Hi. Here’s my scenario :
I have a page on the WIX site that has an HTML iFrame component. In this component, I have javascript code that fetches data from a third-party provider. The third-party provider whitelists the IP address for our Wix website (which we obtained from Wix) to allow the data fetch request through the 3rd party provider’s API. The fetched data is then transformed in some way and displayed in the html code in the same file.

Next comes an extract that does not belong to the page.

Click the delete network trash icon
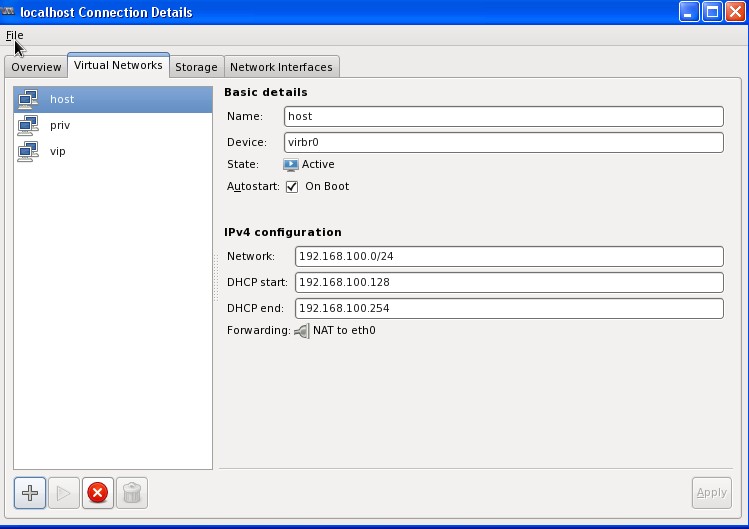This screenshot has width=749, height=529. (x=131, y=492)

A problem that I have is possibly a CORS problem where in the F12 console (i.e. Browser’s development tools) of a browser I get error message such as :
Failed to load https://www.myprovider.com/mypage.asp? id=123: Response to preflight request doesn’t pass access control check : No ‘Access-Control-Allow-Origin’ header is present on the requested resource. Origin ‘ https://static.fileuser.com ’ is therefore not allowed access.
Cross-Origin Read Blocking (CORB) blocked corss-original c7558c_b3aa9db669d166.html:3728 repsonse https://www.myprovider.com/mypage.asp? id=123 with MIME type text/xml. See https://www.chromestatus.com/feature/5829709824032768 for more details.
My questions are :
- The code in the html iframe component never contains “ https://static.fileuser.com ” in the code. Where does this come from?
- Our third party provider for the data can only whitelist IP addresses, NOT domains. How can I resolve the CORS problem?
Any help is appreciated.
P.S. I have also tried calling the 3rd party provider’s API from WixCode but it doesn’t work either.